[Items from a data source]
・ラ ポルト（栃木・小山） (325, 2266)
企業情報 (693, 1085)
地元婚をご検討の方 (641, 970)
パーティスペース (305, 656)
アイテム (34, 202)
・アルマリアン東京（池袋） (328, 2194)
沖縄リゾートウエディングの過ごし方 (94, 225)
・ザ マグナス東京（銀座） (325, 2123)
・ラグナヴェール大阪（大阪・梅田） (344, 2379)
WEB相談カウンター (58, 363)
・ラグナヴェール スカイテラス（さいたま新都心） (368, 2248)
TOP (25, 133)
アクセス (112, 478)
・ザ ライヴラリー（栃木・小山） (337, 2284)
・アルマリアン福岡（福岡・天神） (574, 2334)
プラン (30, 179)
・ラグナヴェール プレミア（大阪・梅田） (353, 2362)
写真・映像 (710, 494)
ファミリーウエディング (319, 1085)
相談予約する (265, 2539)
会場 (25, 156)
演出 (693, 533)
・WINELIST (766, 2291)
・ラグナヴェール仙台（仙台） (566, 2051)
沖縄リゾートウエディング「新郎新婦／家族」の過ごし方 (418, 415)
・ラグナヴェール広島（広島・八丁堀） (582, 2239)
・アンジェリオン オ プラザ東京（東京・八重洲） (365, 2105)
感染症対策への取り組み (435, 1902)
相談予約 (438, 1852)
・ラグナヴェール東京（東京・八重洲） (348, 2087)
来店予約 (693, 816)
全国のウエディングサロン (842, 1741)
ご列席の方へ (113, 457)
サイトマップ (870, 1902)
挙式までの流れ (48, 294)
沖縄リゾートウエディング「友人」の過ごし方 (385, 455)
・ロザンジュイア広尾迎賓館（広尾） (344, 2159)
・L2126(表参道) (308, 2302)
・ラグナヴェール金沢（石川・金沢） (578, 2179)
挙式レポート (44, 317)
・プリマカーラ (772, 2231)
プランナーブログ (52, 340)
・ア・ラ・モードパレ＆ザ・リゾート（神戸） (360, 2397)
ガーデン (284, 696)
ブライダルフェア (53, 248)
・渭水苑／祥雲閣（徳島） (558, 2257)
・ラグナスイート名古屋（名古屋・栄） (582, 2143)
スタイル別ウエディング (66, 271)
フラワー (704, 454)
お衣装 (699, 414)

TO DO -
Every record must be repeated precisely and in full.

RESULT BELOW -
・ラ ポルト（栃木・小山） (325, 2266)
企業情報 (693, 1085)
地元婚をご検討の方 (641, 970)
パーティスペース (305, 656)
アイテム (34, 202)
・アルマリアン東京（池袋） (328, 2194)
沖縄リゾートウエディングの過ごし方 (94, 225)
・ザ マグナス東京（銀座） (325, 2123)
・ラグナヴェール大阪（大阪・梅田） (344, 2379)
WEB相談カウンター (58, 363)
・ラグナヴェール スカイテラス（さいたま新都心） (368, 2248)
TOP (25, 133)
アクセス (112, 478)
・ザ ライヴラリー（栃木・小山） (337, 2284)
・アルマリアン福岡（福岡・天神） (574, 2334)
プラン (30, 179)
・ラグナヴェール プレミア（大阪・梅田） (353, 2362)
写真・映像 (710, 494)
ファミリーウエディング (319, 1085)
相談予約する (265, 2539)
会場 (25, 156)
演出 (693, 533)
・WINELIST (766, 2291)
・ラグナヴェール仙台（仙台） (566, 2051)
沖縄リゾートウエディング「新郎新婦／家族」の過ごし方 (418, 415)
・ラグナヴェール広島（広島・八丁堀） (582, 2239)
・アンジェリオン オ プラザ東京（東京・八重洲） (365, 2105)
感染症対策への取り組み (435, 1902)
相談予約 (438, 1852)
・ラグナヴェール東京（東京・八重洲） (348, 2087)
来店予約 (693, 816)
全国のウエディングサロン (842, 1741)
ご列席の方へ (113, 457)
サイトマップ (870, 1902)
挙式までの流れ (48, 294)
沖縄リゾートウエディング「友人」の過ごし方 (385, 455)
・ロザンジュイア広尾迎賓館（広尾） (344, 2159)
・L2126(表参道) (308, 2302)
・ラグナヴェール金沢（石川・金沢） (578, 2179)
挙式レポート (44, 317)
・プリマカーラ (772, 2231)
プランナーブログ (52, 340)
・ア・ラ・モードパレ＆ザ・リゾート（神戸） (360, 2397)
ガーデン (284, 696)
ブライダルフェア (53, 248)
・渭水苑／祥雲閣（徳島） (558, 2257)
・ラグナスイート名古屋（名古屋・栄） (582, 2143)
スタイル別ウエディング (66, 271)
フラワー (704, 454)
お衣装 (699, 414)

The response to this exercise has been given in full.